Apocalypse Now: Five Apocalyptic Novels Worth Reading




I recently read The Stand by Stephen King. Upon finishing it, I began to think about other apocalyptic or post-apocalyptic novels I'd read in the past year or two and I realized I'd read some really good ones. The most common variations are probably the nuclear holocaust and pandemic subgenres. If you are easily hooked on hypothetical futures, doomsday plots or just a plain old What if...?, here are five novels I recommend.



The Stand by Stephen King
It begans with the accidental release of a human-made superflu that wipes out an estimated 99.4% of the world's population (although the book focuses on the United States). Those who are immune find themselves scattered across the country. They eventually form small groups and are all connected by two recurring dreams: one of a faceless dark man representing evil and one of an old woman representing good. Which dream does each survivor gravitate towards? Which side will they choose? How do they prepare for the inevitable showdown between good and evil? The result of an attempt to write an "American Lord of the Rings", The Stand is considered by many to be King's best work.

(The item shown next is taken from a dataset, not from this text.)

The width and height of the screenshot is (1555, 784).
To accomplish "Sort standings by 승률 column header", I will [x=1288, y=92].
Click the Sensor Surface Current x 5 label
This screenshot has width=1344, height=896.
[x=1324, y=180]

Oryx and Crake by Margaret Atwood
A genetically modified virus wipes out the entire population except for the protagonist and a small group of genetically modified humans. Also among the survivors are transgenic wolvogs (wolf/dog hybrids), rakunks (racoon/skunk) and pigoons (pigs with balloon-shaped bodies bred with extra organs for human transplants). Although most of the story is told in flashbacks to a pre-apocalyptic time, it is the stark contrast of the protagonist's present situation that gives it gravity.





Blindness by Jose Saramago
Presented like the hypothetical question What if everyone suddenly went blind?, this novel breaks its characters down to the bare bones of human nature and instinct. Imagine a pandemic of complete blindess. Who do you turn to if most of the people around you are just as blind and the ones that aren't are too afraid to come near you? How quickly do people resort to utter barbarism? How are those who have contracted the blindness handled by those who still have their sight? If you can get past the lack of structure in the writing style (page-long sentences, sparing use of periods, dialogue not established with quotation marks, etc.), you will find a novel that is bleak, brutal, haunting, beautiful and often enlightening.


A Canticle for Liebowitz by Walter M. Miller, Jr.
Considered one of the classics of science fiction, the story is set in a Roman Catholic monastery in the Utah desert after a worldwide nuclear war. Spanning thousands of years as civilization rebuilds itself, the novel addresses the issues of cyclic history, church versus state and faith versus science.







The Road by Cormac McCarthy
If you're looking for a bleak, heartbreaking Pulitzer Prize-winning novel about a father and a son, look no further because The Road will not disappoint. After an unspecified event has left Earth essentially a barren wasteland with few survivors, a father leads his son across the country on a deserted highway in hopes that if they make it to the sea they might find more people like them. The danger they face is the existence of the cannibalistic nomads roaming the land. Having only each other, the father and son (named only "the man" or "the father" and "the boy" or "the son") find their relationship broken down to the basic love shared by a father and son and their own will to survive.